• Test device
• Package leaflet

The test apparatus, sample and/or controls shall be brought to room temperature (15 °C to 30 °C) before the start of the test. Instruct the sampler not to put anything in the mouth, including food, drink, gum or tobacco products, for at least 10 minutes before collection.

1.  Allow to reach room temperature before opening the bag. Remove the test from the sealed bag and use within one hour.
2. Remove the cover of the device and take a sample of the oral fluid as follows. Important: Place the absorbent tip against the upper jaw, lower jaw and roots to saturate the oral fluid. Insert the tip of the sponge into the mouth, swipe vigorously around the gums on both sides of the mouth (10-15 times) to aid saturation. Insert the absorbent tip under the tongue to collect oral fluid until a flow appears in the test windows (approximately 60 seconds), then remove the device and turn on the timer. If no flow appears, repeat the above procedure until flow appears. If no flow occurs and after following the above steps three times, discard the device, review the procedures with the donor and repeat the test with a new device.
3. Place the test device on a clean and level surface.
4. After 3-10 minutes, read the test result.

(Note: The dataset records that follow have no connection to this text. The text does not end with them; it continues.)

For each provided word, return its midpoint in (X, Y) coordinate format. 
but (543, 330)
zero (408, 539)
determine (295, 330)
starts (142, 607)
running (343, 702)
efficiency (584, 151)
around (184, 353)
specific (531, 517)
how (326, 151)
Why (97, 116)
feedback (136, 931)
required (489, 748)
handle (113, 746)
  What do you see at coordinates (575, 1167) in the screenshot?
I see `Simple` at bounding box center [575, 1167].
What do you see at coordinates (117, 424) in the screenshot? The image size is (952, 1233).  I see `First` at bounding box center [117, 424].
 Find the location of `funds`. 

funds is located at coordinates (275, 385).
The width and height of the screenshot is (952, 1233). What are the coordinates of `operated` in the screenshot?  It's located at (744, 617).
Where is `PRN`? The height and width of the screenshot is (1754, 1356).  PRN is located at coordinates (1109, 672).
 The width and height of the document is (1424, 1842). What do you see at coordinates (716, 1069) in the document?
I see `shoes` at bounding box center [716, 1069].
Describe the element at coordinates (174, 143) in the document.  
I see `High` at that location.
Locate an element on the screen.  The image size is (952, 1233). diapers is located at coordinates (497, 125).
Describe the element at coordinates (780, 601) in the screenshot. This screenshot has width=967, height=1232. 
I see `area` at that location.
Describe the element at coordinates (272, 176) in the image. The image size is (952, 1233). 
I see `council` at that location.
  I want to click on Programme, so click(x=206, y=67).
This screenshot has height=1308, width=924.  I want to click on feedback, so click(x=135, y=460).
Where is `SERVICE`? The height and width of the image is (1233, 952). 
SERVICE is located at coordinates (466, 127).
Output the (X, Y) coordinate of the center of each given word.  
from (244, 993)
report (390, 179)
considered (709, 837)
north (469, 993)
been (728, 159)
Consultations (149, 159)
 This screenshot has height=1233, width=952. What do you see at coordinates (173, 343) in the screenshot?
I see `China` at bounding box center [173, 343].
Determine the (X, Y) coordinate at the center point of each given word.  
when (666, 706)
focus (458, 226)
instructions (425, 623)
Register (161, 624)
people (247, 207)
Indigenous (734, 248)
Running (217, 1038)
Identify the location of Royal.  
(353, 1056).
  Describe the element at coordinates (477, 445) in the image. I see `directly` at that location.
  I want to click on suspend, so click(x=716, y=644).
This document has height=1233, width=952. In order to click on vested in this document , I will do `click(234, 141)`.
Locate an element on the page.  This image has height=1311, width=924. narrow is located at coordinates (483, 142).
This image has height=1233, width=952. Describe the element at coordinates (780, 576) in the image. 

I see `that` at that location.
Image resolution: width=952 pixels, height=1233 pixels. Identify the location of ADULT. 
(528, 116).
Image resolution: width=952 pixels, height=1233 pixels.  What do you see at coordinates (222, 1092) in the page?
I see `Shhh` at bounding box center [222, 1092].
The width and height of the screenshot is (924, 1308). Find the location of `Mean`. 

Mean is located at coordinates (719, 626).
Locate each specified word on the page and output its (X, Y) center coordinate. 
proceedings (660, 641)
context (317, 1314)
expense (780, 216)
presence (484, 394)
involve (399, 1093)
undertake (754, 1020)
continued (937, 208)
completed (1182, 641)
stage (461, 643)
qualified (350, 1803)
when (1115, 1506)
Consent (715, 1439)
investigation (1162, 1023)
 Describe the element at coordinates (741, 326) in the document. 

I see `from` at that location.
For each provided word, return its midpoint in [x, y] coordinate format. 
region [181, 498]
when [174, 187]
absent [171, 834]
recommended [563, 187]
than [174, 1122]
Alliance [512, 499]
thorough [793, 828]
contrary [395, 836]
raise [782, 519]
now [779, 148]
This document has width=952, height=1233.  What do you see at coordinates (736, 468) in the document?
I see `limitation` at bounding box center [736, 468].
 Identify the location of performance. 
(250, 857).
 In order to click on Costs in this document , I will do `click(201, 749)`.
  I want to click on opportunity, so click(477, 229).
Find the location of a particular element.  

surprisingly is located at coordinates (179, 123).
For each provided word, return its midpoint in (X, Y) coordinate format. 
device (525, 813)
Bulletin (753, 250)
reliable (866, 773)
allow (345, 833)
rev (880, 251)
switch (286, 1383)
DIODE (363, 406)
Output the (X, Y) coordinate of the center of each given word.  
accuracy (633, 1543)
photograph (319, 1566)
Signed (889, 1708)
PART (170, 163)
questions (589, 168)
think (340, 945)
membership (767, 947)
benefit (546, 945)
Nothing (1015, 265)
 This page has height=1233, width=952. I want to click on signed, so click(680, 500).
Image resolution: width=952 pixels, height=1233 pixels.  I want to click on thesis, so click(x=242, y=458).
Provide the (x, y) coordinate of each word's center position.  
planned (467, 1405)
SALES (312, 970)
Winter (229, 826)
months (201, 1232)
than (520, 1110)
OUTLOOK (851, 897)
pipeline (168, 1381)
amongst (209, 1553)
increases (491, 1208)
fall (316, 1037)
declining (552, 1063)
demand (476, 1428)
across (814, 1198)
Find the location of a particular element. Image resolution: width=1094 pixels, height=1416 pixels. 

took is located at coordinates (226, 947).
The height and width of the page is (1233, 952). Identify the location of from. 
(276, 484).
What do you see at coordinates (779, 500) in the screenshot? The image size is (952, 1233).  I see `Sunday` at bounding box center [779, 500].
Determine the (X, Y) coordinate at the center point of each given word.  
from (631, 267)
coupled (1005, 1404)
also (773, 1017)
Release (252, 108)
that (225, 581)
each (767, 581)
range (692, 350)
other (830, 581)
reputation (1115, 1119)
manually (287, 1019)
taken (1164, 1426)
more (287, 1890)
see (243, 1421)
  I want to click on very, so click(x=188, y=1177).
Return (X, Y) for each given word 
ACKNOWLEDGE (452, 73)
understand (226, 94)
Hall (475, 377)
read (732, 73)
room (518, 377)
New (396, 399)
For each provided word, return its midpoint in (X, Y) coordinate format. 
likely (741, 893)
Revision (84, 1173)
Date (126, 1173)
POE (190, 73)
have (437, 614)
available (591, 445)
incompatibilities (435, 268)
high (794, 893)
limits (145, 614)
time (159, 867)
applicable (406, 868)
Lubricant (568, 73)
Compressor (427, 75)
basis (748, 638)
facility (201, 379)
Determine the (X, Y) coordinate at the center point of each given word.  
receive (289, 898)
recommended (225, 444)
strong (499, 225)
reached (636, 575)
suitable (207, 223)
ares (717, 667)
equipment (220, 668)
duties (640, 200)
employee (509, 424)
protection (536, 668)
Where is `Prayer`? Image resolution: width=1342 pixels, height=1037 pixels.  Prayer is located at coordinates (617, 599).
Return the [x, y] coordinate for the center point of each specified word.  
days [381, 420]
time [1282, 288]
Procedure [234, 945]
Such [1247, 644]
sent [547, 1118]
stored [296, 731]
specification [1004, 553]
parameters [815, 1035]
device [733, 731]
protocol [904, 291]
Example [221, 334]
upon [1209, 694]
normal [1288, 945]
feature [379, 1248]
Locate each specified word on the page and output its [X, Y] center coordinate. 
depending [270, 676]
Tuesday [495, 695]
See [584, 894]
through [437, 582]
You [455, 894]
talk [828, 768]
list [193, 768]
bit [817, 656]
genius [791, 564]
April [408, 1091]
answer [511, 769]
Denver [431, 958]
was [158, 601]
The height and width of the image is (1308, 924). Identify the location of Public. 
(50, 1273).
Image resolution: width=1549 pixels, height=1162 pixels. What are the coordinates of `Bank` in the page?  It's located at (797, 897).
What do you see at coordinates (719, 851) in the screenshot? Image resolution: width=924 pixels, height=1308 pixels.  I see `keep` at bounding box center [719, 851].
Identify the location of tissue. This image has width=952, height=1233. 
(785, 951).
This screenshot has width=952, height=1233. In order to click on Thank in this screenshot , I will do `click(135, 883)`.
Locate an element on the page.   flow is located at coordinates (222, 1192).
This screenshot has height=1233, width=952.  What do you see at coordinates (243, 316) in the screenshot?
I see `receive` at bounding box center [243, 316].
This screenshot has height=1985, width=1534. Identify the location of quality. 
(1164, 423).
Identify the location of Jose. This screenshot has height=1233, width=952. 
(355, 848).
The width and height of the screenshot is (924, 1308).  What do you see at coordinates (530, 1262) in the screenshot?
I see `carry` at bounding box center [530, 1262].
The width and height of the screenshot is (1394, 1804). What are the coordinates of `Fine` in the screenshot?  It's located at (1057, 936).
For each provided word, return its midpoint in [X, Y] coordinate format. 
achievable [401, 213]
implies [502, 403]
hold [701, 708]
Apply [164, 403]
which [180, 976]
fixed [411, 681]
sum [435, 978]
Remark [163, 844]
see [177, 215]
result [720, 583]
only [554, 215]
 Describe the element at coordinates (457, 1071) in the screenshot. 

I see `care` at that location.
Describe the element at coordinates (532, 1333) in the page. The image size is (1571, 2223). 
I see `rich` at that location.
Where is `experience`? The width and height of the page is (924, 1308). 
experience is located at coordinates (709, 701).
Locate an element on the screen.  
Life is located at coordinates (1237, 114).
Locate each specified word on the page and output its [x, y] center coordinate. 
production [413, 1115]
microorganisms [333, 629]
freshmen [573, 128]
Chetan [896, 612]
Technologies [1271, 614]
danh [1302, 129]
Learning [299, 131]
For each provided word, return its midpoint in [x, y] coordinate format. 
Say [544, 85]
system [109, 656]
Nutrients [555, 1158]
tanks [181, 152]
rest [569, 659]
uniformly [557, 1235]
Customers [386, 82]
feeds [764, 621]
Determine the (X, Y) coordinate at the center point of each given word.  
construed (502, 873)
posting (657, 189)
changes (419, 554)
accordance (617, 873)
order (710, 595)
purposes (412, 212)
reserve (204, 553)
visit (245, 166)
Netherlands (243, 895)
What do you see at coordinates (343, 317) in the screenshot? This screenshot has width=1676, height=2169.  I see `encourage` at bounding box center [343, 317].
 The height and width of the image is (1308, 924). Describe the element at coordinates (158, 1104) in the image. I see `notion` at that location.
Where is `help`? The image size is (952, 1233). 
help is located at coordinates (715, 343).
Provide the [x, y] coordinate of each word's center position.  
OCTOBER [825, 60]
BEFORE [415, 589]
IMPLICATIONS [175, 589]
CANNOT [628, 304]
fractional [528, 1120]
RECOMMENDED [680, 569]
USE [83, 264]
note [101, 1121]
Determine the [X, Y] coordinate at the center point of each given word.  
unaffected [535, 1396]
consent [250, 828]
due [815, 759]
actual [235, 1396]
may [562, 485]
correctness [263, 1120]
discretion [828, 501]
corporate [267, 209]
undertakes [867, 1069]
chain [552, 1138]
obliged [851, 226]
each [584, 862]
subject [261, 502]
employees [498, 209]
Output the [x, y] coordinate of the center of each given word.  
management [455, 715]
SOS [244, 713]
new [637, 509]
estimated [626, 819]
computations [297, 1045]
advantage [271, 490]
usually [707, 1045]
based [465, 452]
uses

If all lines are clearly visible after 3 minutes or less, the test can be considered negative and rejected.

If the lines are not visible after 3 minutes, the test should be re-read after 10 minutes.

DANGEROUS:* A coloured line appears in the control area (C) and another coloured line appears in the test area (T). This negative result means that the concentration in the oral fluid sample is below the limits set for the specific drug tested.

*NOTE: The shade(s) of the coloured lines in the test areas (T) may vary. The result should be considered negative when even a faint line is present.

APPLICABLE: a coloured line appears in the control area (C) and no line appears in the test area (T). A positive result means that the concentration of the drug in the oral fluid sample is higher than the established cut-off value for the specific drug.

DISABLED: there is no line in the control area (C). The most likely reasons for the failure of the control line are insufficient sample volume or inappropriate procedure techniques. Read the instructions again and repeat the test with a new test instrument. If the result is still invalid, contact the manufacturer.